I, however, am fairly OCD by nature. I like routines, I like order, I like predictability. I like having a plan and rules and boundaries. It’s why I’m so effective with project/event management. I get agitated if there is too much transition going on at any one time, and coping with change in multiple areas of life simultaneously makes it difficult for me to function in any of them. I consider life to be a juggling act, and with every change one of my bright rubber balls suddenly morphs into a sharp dagger. It disturbs my rhythm.
She’s been careful with me on this one. I am MUCH better than I was with it, and over time I’ve learned some flexibility with things, picked up a few coping mechanisms along the way. I’ve gotten good at juggling one dagger amongst the balls, and can occasionally manage multiples for brief periods. Most of the time She’s been careful to work within that. Now is not one of those times. We’re pushing the envelope, challenging several fundamental things I had thought were handled (silly me!), and we’re doing it all at once. Eek!
Challenge #1 is the whole concept of urban monasticism. She’s telling me now that this will change over time. I’m not sure what it means yet, but the comfort and support of a monastic lifestyle isn’t one I can expect to have indefinitely. I love the structure this lifestyle gives my days and the focus it requires, the way it keeps me grounded and focused, and have been resistant to losing that. She’s holding firm, though. I’ve started (once again *sigh*) substituting the method for the goal behind it, and that She won’t tolerate. She wants me to remain grounded and focused no matter what’s going on in my life. So something new is looming and I’m not sure yet how it will manifest. This makes me sad, and nervous, and I find myself trying to cling more tightly to the idea instead of gradually allowing myself to move away from it.
Challenge #2 is how I’ve viewed myself in the context of groups. In the past I’ve tended to shy away from leadership roles. I am well aware that I am not a special snowflake. I’ve preferred to facilitate rather than lead, suggest rather than order, and have left the official positions of authority to those who enjoy them. Most leading I’ve done has been leading by example. While that’s definitely part of my nature, focusing solely on that is ceasing to be an option. I’ve been told – firmly – that I’ll be taking on more clearly-defined leadership roles over the next few years. I’m willing, but it’s going to result in a lot of adjustments I’m not exactly eager to make (mainly for time-management reasons, but those priorities are likely to change as well).
Challenge #3 is work-related, and by extension home-related. My current employer will be laying me off in June. I can either be rehired in 3 months, or look for work elsewhere that actually matches my skills and experience. And if I’m doing that, why stay where I am to do it? That hits two of my “panic buttons” at once, and is causing me some additional nervousness. The whole situation is up in the air right now, and will be until I get a little more information.

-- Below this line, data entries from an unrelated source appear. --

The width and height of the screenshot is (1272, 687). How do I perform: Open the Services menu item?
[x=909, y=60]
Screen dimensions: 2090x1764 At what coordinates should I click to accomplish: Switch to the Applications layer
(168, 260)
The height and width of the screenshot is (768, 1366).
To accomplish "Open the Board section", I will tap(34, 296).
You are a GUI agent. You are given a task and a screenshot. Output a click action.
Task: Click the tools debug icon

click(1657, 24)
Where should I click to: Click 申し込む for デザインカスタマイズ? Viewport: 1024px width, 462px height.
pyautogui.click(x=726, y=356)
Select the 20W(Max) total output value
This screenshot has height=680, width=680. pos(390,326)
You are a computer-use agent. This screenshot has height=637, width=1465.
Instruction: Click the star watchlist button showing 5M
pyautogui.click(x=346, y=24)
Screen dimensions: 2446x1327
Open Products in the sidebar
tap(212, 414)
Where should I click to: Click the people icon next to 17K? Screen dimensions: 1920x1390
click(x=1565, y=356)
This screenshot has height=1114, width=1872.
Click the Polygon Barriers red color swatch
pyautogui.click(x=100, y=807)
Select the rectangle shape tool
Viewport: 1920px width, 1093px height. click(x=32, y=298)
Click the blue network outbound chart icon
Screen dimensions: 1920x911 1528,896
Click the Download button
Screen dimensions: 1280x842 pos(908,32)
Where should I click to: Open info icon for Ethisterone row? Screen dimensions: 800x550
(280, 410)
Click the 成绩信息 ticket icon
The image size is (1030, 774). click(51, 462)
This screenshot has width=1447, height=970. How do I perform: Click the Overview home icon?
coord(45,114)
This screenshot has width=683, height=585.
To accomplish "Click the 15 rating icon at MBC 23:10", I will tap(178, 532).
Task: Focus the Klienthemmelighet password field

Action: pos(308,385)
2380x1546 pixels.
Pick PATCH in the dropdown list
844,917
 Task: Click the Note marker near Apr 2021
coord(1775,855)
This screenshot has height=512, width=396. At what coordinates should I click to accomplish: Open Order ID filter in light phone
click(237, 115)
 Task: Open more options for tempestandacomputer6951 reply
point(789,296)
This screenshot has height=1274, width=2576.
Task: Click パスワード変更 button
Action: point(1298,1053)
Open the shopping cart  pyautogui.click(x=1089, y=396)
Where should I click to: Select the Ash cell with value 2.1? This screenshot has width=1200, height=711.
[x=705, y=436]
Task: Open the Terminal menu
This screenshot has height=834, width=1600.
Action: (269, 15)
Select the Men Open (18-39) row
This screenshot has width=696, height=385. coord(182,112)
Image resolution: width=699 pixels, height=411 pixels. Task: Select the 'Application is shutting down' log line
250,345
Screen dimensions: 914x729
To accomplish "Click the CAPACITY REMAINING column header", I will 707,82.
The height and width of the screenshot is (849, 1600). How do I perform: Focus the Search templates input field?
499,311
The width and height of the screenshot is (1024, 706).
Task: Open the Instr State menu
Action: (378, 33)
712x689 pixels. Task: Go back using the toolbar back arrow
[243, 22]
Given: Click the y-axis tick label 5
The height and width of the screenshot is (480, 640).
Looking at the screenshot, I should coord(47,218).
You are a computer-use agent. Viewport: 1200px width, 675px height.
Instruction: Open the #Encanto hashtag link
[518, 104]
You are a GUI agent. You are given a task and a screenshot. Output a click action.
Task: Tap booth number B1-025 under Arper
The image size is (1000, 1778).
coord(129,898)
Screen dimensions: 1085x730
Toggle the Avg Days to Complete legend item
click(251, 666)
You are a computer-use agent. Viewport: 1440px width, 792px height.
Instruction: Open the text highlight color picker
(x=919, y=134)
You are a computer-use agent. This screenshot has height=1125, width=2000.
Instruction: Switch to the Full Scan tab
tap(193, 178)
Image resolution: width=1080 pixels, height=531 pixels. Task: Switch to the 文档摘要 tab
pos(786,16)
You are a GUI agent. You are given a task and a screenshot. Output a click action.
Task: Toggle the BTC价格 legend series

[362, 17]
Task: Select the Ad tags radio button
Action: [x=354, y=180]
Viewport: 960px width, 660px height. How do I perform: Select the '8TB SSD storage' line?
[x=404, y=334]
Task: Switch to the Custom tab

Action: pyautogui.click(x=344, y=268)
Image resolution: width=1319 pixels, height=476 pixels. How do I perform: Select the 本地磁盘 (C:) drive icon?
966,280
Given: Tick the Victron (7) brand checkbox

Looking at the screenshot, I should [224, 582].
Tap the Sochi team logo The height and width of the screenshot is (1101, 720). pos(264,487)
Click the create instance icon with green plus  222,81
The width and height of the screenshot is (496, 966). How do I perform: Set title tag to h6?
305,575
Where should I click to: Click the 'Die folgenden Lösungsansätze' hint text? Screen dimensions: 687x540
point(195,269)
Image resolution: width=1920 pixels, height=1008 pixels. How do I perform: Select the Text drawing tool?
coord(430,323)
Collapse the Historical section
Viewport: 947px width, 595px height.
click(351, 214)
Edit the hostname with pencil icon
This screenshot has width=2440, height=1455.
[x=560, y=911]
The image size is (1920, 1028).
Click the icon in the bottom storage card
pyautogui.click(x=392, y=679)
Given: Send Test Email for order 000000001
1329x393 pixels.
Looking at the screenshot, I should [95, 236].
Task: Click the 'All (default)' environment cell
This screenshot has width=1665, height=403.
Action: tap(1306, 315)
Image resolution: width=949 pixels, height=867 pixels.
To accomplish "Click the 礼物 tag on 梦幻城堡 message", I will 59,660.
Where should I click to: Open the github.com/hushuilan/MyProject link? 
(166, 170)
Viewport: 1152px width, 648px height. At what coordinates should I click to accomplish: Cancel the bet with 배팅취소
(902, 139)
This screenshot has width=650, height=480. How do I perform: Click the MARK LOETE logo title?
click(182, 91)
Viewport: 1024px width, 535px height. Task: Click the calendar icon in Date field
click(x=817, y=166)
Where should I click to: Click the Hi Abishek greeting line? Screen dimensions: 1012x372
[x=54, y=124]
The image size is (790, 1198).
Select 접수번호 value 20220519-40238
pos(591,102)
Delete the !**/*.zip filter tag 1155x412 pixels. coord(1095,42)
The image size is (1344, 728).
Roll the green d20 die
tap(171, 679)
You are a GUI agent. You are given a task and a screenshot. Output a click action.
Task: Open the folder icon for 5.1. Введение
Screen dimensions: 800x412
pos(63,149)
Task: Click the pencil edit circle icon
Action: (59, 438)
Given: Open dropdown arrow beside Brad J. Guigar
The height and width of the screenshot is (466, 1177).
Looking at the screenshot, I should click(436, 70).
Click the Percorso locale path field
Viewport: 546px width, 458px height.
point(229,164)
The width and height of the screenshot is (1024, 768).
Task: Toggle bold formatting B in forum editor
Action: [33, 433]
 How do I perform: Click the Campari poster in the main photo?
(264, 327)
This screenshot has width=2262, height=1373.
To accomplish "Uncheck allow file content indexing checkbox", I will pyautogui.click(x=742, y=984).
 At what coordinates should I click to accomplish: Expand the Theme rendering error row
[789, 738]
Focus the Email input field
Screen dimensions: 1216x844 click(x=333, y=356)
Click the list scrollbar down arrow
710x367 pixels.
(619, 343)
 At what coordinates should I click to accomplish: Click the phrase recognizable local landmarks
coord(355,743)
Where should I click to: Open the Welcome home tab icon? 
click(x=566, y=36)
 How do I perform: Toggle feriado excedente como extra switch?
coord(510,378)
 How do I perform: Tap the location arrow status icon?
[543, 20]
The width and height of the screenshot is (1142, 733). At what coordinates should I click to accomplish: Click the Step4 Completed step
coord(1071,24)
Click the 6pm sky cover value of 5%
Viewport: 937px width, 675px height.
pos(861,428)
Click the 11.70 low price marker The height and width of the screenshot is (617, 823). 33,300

Challenge #4 is my personal life. Yes, the whole thing. *laugh* Over the last few years I had pretty much internalized this idea that long-term relationships just weren’t practical for me. The commitment required would simply be too much to juggle with all of my other commitments. I was fairly comfortable with that, actually, and didn’t consider it much of a sacrifice. That’s been challenged of late, and I am again open to the possibility.
This is, I think, one of the side effects of working intimately with a Power that a lot of people miss. The Power refuses to stay compartmentalized. There is no “spiritual life” and “work life” or whatever – there is simply “life”, and They can affect all of it should They have the desire. My Lady refuses to allow me to close any doors in my life – especially the ones I’m most comfortable closing. She’s trying to get me to appreciate the inherent possibility of every moment, the idea that every second is a ball of potential waiting to take form if only I have the eyes to see it. Until I reach that point this will continue to be a recurring challenge, and will pop up where and when I least expect it.